Segundo a terapeuta, compartilhar a cama também aumenta a frequência do sexo.
PIOR TRANSA
Já a psicanalista e sexóloga Regina Navarro Lins discorda: “Relação íntima não depende de dormir junto. Por que o sexo funciona entre os amantes? Porque é agendado. Espontaneidade não funciona nesse assunto. Aquela transa que acontece quando um pé esbarra no outro é a pior de todas”, diz.
Uma pesquisa da Universidade de Surrey, na Inglaterra, feita com 40 casais, chegou a resultados interessantes. No estudo, os casais dormiram juntos por dez dias e separados por outros dez.
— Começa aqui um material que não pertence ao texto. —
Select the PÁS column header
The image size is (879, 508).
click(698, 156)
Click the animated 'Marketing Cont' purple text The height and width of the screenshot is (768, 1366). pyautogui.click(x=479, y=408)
O sono era monitorado por aparelhos e a cada manhã os voluntários eram convidados a classificar sua noite entre “boa”, “razoável” ou “ruim”. No fim da pesquisa, os aparelhos mostraram que as noites solitárias eram 50% melhores, em termos de qualidade de sono, mas os entrevistados diziam exatamente o contrário.
“Tudo que envolve o sono é muito individual”, comenta Bagnato. “Do ponto de vista médico nós deveríamos dormir sozinhos. Mas quem são os médicos para escolher como uma pessoa dorme ou deixa de dormir?”, conclui.